WHAT THE TASK ASKS ::
Retype the lines of the listing below, starting at the line containing "Click the Compare" and ending at the line containing "click(x=175, y=94)".

-----

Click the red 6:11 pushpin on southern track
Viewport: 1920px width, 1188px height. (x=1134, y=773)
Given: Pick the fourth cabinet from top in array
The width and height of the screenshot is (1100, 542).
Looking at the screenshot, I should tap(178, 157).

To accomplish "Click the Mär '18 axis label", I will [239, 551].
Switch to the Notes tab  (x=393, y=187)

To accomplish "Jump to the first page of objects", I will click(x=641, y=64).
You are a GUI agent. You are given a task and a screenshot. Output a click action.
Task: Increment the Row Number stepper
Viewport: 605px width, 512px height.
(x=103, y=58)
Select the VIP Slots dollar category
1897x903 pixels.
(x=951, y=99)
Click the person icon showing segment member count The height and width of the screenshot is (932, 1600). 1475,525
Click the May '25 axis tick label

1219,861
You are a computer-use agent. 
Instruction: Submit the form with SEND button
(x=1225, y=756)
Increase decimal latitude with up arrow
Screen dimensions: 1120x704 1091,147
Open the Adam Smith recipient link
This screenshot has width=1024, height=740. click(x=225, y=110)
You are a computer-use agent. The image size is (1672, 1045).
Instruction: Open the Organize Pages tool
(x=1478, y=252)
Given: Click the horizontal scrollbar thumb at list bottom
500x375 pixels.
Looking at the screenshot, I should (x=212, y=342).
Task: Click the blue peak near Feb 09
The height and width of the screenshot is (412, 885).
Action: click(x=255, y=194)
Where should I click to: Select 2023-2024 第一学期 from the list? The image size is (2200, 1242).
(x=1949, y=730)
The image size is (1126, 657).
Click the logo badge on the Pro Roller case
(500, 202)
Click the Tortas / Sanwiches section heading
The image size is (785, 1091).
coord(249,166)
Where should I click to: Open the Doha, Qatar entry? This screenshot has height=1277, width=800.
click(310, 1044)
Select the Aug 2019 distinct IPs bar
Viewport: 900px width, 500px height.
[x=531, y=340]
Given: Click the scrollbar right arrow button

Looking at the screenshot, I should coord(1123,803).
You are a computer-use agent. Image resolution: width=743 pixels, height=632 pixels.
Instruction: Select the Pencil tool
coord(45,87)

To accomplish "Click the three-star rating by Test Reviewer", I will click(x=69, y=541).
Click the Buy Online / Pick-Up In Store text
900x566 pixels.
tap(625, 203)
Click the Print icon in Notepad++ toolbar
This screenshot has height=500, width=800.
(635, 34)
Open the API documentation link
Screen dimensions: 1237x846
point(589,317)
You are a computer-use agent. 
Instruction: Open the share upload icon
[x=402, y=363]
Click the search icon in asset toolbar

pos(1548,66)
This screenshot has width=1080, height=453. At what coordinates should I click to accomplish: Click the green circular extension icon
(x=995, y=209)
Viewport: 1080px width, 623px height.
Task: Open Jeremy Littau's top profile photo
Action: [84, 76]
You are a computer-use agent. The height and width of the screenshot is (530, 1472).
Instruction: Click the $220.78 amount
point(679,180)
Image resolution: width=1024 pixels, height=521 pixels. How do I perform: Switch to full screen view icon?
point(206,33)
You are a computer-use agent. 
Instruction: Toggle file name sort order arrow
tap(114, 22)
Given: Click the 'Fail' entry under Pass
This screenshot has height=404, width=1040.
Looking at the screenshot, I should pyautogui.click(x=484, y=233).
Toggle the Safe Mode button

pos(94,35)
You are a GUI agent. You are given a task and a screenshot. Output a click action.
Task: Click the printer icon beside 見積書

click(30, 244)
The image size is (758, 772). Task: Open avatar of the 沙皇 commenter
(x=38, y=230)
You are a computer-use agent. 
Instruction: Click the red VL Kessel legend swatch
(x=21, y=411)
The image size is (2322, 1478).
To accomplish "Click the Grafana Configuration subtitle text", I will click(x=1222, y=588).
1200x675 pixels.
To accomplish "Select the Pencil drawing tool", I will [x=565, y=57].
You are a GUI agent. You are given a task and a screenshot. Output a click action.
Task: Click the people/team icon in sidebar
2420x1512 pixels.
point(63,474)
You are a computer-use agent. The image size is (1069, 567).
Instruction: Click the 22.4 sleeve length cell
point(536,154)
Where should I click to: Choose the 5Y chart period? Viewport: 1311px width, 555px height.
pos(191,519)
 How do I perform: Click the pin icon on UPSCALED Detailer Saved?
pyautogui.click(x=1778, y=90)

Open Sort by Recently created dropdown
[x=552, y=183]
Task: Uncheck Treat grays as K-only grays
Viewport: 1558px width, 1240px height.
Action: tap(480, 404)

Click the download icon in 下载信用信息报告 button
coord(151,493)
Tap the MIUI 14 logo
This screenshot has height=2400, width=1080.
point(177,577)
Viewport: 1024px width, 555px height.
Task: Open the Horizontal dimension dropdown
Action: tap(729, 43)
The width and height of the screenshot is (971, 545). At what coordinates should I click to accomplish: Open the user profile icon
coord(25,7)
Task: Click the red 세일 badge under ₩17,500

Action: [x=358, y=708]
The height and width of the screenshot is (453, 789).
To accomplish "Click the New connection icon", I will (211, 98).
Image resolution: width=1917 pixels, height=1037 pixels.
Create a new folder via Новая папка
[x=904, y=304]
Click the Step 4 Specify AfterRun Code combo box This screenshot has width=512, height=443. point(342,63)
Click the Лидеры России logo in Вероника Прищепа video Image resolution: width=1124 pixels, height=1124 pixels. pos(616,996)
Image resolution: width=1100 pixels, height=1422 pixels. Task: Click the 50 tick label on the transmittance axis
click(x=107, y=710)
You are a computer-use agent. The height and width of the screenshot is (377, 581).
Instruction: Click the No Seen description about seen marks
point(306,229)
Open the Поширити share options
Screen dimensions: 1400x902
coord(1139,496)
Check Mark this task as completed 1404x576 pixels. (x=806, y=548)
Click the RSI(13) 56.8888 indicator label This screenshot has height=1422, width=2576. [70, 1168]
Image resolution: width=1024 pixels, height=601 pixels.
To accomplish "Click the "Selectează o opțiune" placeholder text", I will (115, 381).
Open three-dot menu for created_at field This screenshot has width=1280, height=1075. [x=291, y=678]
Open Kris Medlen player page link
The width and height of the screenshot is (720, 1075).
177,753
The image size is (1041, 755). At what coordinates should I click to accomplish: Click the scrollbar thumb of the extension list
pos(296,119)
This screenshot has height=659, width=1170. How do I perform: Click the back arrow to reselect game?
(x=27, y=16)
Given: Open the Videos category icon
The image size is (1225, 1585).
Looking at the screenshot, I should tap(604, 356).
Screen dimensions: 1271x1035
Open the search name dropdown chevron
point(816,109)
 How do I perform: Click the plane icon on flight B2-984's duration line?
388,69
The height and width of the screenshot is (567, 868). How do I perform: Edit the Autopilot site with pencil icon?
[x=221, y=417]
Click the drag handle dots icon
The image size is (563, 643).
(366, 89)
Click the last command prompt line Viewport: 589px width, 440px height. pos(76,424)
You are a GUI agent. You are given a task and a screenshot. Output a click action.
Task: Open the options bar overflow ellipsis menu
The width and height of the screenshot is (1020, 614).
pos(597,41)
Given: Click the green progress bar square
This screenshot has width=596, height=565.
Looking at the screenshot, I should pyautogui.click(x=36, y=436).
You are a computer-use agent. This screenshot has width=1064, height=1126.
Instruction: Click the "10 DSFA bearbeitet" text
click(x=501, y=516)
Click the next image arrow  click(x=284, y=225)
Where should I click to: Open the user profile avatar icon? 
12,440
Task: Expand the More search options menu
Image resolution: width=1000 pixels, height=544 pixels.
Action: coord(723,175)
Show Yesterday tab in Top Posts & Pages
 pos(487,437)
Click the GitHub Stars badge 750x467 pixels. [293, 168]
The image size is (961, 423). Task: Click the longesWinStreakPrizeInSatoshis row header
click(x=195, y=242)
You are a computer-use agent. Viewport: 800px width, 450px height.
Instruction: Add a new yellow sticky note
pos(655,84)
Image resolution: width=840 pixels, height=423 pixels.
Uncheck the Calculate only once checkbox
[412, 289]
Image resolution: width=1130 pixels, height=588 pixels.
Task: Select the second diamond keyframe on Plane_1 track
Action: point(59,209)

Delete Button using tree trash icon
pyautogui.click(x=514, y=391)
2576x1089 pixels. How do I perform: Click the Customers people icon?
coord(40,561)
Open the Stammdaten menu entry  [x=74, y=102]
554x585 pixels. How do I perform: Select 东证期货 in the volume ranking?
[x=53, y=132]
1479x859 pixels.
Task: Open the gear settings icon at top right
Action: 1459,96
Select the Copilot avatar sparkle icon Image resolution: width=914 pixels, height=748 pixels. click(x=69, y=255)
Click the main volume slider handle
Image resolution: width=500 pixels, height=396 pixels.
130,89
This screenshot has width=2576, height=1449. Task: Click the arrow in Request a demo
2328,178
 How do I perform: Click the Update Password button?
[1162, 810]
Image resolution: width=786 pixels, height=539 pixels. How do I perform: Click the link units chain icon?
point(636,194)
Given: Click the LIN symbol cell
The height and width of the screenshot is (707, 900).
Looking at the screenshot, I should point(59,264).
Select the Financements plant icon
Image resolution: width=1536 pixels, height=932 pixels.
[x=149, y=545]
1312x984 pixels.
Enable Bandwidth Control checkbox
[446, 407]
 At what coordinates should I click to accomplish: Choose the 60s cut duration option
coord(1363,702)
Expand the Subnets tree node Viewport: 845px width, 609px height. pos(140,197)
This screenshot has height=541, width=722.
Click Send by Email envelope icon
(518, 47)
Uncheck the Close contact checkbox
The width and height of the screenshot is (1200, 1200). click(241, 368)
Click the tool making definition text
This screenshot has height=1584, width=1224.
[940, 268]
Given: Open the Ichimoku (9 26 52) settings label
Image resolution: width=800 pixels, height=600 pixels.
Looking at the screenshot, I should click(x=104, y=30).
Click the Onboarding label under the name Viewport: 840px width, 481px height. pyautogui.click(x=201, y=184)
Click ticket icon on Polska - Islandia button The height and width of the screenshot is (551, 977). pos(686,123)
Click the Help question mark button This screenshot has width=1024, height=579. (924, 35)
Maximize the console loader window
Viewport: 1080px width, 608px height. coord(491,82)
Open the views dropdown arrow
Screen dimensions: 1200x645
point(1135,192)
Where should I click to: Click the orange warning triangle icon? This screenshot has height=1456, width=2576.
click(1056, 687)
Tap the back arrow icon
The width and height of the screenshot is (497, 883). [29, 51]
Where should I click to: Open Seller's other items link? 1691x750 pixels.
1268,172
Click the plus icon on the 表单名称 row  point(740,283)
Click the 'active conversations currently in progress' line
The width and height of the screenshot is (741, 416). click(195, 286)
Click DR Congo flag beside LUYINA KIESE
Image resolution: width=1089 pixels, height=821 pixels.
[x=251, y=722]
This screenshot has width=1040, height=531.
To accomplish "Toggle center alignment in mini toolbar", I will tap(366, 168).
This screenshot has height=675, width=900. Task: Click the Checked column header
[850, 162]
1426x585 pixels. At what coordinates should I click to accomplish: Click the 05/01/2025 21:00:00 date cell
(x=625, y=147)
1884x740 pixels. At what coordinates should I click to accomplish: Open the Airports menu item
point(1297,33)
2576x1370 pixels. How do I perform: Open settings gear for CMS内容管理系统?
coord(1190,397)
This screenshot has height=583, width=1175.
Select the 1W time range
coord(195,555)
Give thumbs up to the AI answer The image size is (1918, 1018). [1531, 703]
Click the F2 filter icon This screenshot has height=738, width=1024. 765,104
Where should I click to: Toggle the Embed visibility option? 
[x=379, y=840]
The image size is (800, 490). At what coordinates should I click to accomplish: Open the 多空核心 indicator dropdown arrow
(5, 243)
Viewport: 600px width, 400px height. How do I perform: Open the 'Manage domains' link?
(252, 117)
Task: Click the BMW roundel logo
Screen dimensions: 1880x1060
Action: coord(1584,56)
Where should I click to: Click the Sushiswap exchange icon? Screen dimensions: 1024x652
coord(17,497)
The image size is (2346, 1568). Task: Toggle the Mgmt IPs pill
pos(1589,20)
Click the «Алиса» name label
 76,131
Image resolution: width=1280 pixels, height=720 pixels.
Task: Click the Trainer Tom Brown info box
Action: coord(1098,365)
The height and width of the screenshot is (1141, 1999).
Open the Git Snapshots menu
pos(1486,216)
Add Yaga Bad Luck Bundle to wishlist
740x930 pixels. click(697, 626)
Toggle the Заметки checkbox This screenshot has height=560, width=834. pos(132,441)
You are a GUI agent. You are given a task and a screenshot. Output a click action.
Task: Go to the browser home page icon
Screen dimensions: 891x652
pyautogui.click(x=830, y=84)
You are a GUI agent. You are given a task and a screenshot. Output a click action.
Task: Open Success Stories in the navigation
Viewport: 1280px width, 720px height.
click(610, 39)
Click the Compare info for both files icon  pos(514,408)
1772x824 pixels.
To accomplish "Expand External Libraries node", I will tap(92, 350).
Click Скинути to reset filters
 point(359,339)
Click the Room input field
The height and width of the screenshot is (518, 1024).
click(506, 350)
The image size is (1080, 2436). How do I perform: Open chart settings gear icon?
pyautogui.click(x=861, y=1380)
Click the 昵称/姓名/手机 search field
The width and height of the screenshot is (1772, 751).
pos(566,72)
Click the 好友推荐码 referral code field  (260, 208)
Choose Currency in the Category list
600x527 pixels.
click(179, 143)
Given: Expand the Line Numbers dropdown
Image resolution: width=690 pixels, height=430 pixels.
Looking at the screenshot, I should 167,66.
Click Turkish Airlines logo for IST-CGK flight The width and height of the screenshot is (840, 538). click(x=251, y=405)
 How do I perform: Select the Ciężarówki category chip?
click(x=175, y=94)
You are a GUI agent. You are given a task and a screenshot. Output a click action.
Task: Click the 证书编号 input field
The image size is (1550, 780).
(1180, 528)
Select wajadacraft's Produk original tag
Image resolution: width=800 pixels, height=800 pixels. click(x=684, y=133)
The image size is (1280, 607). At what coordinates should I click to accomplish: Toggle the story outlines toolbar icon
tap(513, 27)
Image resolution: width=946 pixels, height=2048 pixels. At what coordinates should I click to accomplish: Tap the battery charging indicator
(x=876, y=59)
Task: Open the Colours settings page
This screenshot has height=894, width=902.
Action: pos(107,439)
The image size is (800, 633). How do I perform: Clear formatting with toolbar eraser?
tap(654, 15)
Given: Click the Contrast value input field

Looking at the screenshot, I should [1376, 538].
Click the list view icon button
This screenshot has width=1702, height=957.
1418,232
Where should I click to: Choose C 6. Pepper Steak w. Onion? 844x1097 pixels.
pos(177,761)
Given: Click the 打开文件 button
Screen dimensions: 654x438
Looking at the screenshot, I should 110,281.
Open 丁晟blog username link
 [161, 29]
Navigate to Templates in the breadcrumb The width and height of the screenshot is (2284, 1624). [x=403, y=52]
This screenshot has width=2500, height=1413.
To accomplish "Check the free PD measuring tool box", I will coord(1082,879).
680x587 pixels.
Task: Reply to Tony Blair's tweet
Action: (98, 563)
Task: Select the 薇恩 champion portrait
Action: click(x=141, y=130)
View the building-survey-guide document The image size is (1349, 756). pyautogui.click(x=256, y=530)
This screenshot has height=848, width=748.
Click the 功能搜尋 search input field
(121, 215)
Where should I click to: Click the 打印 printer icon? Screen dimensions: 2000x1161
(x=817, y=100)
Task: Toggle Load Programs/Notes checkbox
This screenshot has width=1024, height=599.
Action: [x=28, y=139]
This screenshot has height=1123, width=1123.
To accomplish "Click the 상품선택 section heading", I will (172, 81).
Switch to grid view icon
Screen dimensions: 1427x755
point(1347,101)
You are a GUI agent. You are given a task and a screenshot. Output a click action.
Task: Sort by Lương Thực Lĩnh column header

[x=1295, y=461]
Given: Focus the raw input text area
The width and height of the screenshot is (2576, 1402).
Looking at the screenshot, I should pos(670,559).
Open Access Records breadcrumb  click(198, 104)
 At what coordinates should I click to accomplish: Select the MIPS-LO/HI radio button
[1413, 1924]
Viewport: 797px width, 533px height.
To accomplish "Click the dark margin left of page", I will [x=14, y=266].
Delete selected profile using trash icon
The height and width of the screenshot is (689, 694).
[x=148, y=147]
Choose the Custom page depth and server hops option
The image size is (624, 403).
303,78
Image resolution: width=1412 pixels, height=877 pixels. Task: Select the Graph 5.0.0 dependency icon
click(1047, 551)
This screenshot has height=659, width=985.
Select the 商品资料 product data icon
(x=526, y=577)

-----

OUTPUT BELOW ::
Click the Compare info for both files icon  pos(514,408)
1772x824 pixels.
To accomplish "Expand External Libraries node", I will tap(92, 350).
Click Скинути to reset filters
 point(359,339)
Click the Room input field
The height and width of the screenshot is (518, 1024).
click(506, 350)
The image size is (1080, 2436). How do I perform: Open chart settings gear icon?
pyautogui.click(x=861, y=1380)
Click the 昵称/姓名/手机 search field
The width and height of the screenshot is (1772, 751).
pos(566,72)
Click the 好友推荐码 referral code field  (260, 208)
Choose Currency in the Category list
600x527 pixels.
click(179, 143)
Given: Expand the Line Numbers dropdown
Image resolution: width=690 pixels, height=430 pixels.
Looking at the screenshot, I should 167,66.
Click Turkish Airlines logo for IST-CGK flight The width and height of the screenshot is (840, 538). click(x=251, y=405)
 How do I perform: Select the Ciężarówki category chip?
click(x=175, y=94)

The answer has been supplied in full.